Credit Suisse gets liquidity promise, but Wall Street not ‘out of the woods yet’

Credit Suisse #CreditSuisse

Investors remain on edge about the potential for more banking turmoil to unfold after shares of Credit Suisse fell to about $2 a share on Wednesday and the Swiss National Bank said it would provide liquidity, if needed.

“Credit Suisse is front-and-center,” said Jeff Schulze, investment strategist at ClearBridge Investments, by phone Wednesday after markets closed in New York.

See: Here’s why a failure of Credit Suisse matters to U.S. investors

The promised liquidity backstop for Credit Suisse “will go a long way, and provide calm to this eruption of volatility,” he said. “But I don’t think we are out of the woods yet.”

The Swiss central bank and its banking regulator said Wednesday that Credit Suisse meets strict capital and liquidity requirements imposed on systemically important banks, and that the problems of certain U.S. banks don’t pose a direct contagion risk for Swiss financial markets.

“This is not ’08,” said George Catrambone, DWS Group’s head of Americas trading, in a phone interview Wednesday. But he also thinks “volatility is here to stay,” with concerns about contagion risks in the banking system remaining a threat to financial markets.

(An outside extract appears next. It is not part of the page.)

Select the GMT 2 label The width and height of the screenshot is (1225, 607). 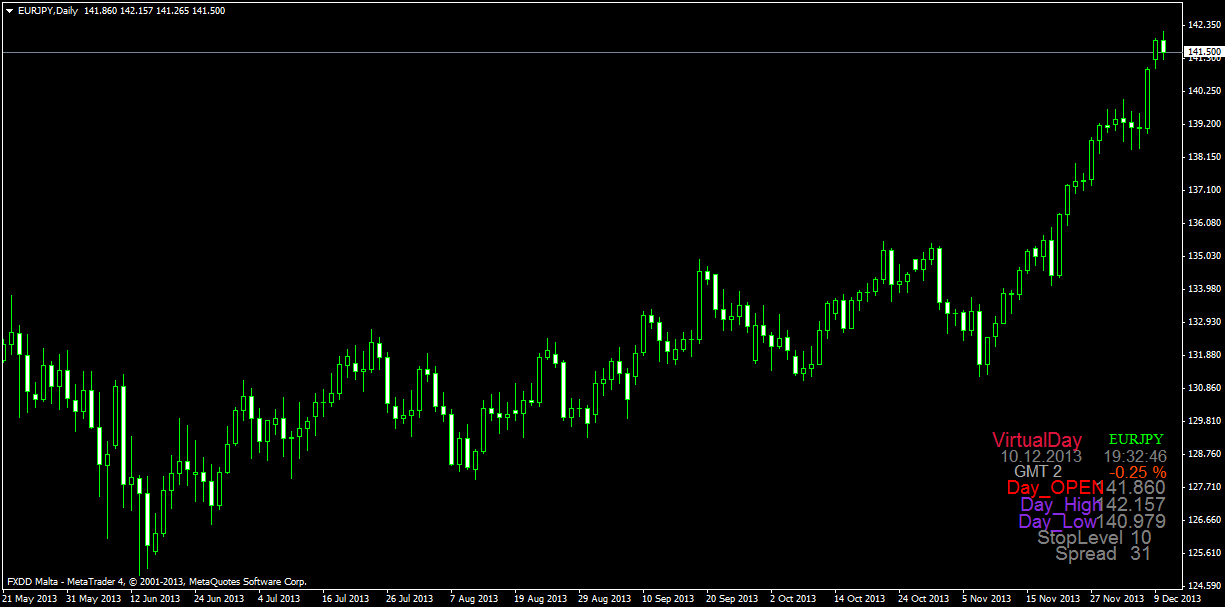tap(1038, 471)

As evidence of jitters, Catrambone pointed to big moves Wednesday across markets, including front-end Treasury rates, with the 2-year yield tumbling to 3.97% on Wednesday from a one-year high of 5.06% a week ago.

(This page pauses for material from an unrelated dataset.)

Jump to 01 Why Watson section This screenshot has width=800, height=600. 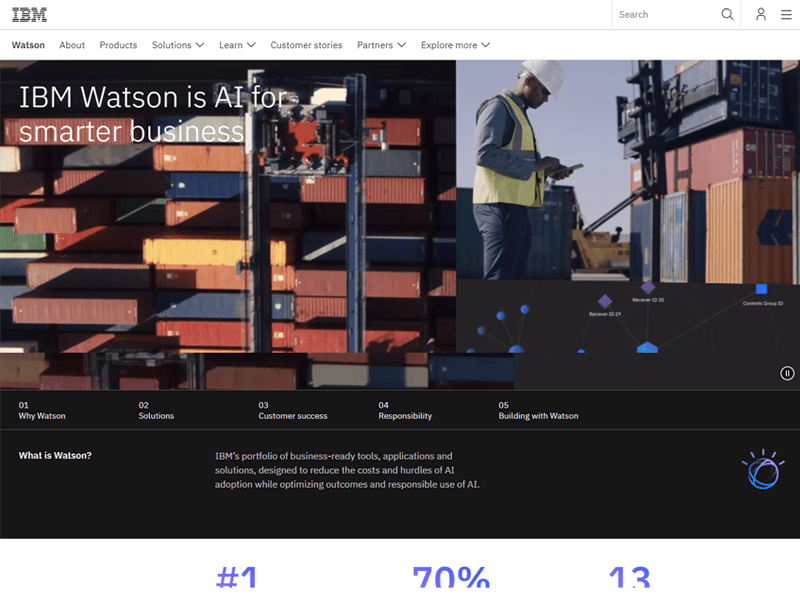pyautogui.click(x=42, y=410)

He also pointed to pressure in corporate bonds and to the CBOE Market Volatility Index or Wall Street’s “fear gauge,” which FactSet pegged as up 20.6% on the year through Wednesday. Watch those areas for signs of stabilization, he said.

A Swiss ‘do whatever it takes’ moment

While markets have been unnerved by banking risks, Catrambone also said the Swiss central bank’s response on Wednesday reminded him of the famous “do whatever it takes” vow in 2012 from former European Central Bank President Mario Draghi to preserve the euro.

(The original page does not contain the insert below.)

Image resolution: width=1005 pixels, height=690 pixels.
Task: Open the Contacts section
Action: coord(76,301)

“This seems to be the Swiss version along those lines,” he said. “I think markets are looking for that confirmation, that we are not going to allow a large-scale bank failure that can spread to others.”

Shares of Credit Suisse hit a record low on Wednesday after its biggest shareholder, Saudi National Bank said it wouldn’t buy more shares.

SNB chairman Ammar Al Khudairy told Reuters that doing so would exceed its 10% regulatory cap.

U.S. stocks ended Wednesday mostly lower, but well off the session’s worst levels, after the Swiss central bank’s statement of support. Stocks kicked off 2023 on an upbeat tone, with hopes that signs of easing inflation might prompt the Federal Reserve to let up on its aggressive pace of rate hikes.

The focus also will be on what the Fed does with interest rates at its March 22 policy meeting, particularly after the sudden collapse of Northern California’s prized Silicon Valley Bank and Signature Bank in New York put the focus on stability in the banking system.

In response, regulators shored up all depositors in those banks and the Fed rolled out an emergency lending facility for banks that allows them to pledge downtrodden Treasury and agency mortgage bonds as collateral.

Read: Why Silicon Valley Bank’s ‘safe’ investments turned into a problem for banks and the Fed

The Dow Jones Industrial Average was 3.8% lower on the year through Wednesday, while the S&P 500 index was up 1.4% and the Nasdaq Composite Index was up 9.2% in 2023.